The trauma of an HIV diagnosis can affect social functioning and mental health in addition to the implications for physical health, which may be as a result of the underlying infection or the psychosomatic impact of knowledge of HIV status. In a study in South Africa, 55% of people with HIV had depressive symptoms just before their diagnosis [30]. Patients with depressive symptoms are less likely to have a CD4 test or to return for the result, which prevents or delays their entry into care [30]. We have demonstrated that while mental-health related quality of life improves in the three months following diagnosis, interpersonal problems remain a great burden. This reflects the highly stigmatised nature of living with HIV. ‘Interpersonal problems’ in the POS comprise two questions: ‘have you been able to share how you are feeling’ and ‘have you had enough help and advice for your family to cope’. Non-disclosure of HIV status may have limited participants’ opportunities to share feelings or provide their family with the right help. The need for emotional support has been shown to be a key motivator for disclosure to family members [31].

Poorer physical function was predictive of a worse response in physical health score and interpersonal problems. Given that late presentation with advanced disease is still relatively common [4], those with poorer function at diagnosis will require greater attention to achieve benefit from entering care and improvements in self-report wellbeing, and should be considered at increased risk. The finding may also reflect added barriers for people with disabilities [32].

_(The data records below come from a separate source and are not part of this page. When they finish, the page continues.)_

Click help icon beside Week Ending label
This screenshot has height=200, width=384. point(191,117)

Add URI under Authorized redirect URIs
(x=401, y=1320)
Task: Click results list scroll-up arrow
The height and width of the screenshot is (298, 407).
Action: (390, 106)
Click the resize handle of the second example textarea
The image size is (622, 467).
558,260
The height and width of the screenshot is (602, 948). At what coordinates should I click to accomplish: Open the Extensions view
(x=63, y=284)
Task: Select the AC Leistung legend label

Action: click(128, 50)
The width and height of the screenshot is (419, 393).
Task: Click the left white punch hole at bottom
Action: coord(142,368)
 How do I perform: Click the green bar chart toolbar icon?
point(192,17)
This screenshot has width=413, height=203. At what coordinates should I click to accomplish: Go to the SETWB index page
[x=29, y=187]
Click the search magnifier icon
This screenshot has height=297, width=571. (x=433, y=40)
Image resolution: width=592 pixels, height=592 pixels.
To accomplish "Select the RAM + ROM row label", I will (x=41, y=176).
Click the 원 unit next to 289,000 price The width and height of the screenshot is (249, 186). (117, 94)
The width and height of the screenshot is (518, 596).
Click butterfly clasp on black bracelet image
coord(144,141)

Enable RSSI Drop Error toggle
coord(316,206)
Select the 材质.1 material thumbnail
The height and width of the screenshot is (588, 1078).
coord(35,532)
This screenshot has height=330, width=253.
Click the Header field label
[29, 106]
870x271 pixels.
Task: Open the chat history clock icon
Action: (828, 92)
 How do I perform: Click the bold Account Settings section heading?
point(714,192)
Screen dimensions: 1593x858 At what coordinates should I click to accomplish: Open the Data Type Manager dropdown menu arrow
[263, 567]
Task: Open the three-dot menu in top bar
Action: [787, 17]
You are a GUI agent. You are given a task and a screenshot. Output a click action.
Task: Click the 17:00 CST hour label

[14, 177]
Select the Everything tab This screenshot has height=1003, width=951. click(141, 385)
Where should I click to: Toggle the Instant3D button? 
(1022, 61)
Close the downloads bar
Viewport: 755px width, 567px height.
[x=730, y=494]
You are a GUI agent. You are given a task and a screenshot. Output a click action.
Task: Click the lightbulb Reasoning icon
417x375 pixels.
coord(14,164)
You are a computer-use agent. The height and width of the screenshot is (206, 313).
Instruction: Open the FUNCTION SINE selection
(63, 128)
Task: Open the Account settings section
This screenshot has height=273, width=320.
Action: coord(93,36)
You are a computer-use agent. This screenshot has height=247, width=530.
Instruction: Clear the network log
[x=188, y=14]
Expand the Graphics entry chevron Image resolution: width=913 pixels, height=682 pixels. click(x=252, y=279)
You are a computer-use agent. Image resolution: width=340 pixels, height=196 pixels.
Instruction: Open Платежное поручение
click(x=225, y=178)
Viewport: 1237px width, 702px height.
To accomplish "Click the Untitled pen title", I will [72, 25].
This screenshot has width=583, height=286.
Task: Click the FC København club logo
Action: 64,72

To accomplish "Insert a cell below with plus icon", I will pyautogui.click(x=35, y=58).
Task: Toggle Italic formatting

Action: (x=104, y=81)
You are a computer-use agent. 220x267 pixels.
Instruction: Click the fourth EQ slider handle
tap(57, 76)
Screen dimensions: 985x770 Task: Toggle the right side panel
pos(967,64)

In low- and middle-income countries, depression and other mental, neurological and substance use disorders are common among people living with HIV but diagnosis and treatment remains poor [33]. HIV service providers lack confidence and understanding of mental health care [34, 35]. There is growing evidence that rather than being a task for specialist referral, lay health workers can be trained to manage common mental disorders in a primary care setting [36, 37], including care for people with HIV [38].

There are a number of limitations to our study. The cohort length of three months is relatively short, but it covers the crucial period immediately after diagnosis when decisions about care must be made and habits of adherence established [9]. CD4 count was missing from half the sample, almost entirely in Uganda, which, indicates non-random programmatic variation [28]. CD4 was not included in the multilevel models as it would have skewed the sample as well as reducing the sample size, which was already relatively small. Many variables that could affect multidimensional problems or quality of life were not collected and so could not be adjusted for. We note that poorer health-related quality of life and poorer mental health are associated with attrition from care [39], and therefore there is a risk of attrition bias in our sample which would cause outcomes to appear to improve over time. While the use of patient-reported outcomes is a strength of this study, patient-reported clinical details may be a limitation. ART data is patient-reported and clinically assessed ART eligibility was not recorded. We used consecutive sampling, which is non-probabilistic and can be biased, although it is more representative than most other convenience methods.

Conclusions

Our study has revealed that while improvements in patient-reported outcomes are experienced in the three months following HIV diagnosis, a high burden persists, particularly for psychosocial problems. The benefits of entering care are associated with socio-demographic characteristics such as country, age and poverty. The WHO definition of health, established in 1948, remains relevant: physical, psychological and social wellbeing [40]. Low-cost approaches to person-centred care should be considered for people on ART, especially given the highest burden of interpersonal problems [41]. While access to testing, treatment and care is expanding under current policy, it is important that the psychosocial aspect of HIV disease is not ignored [42].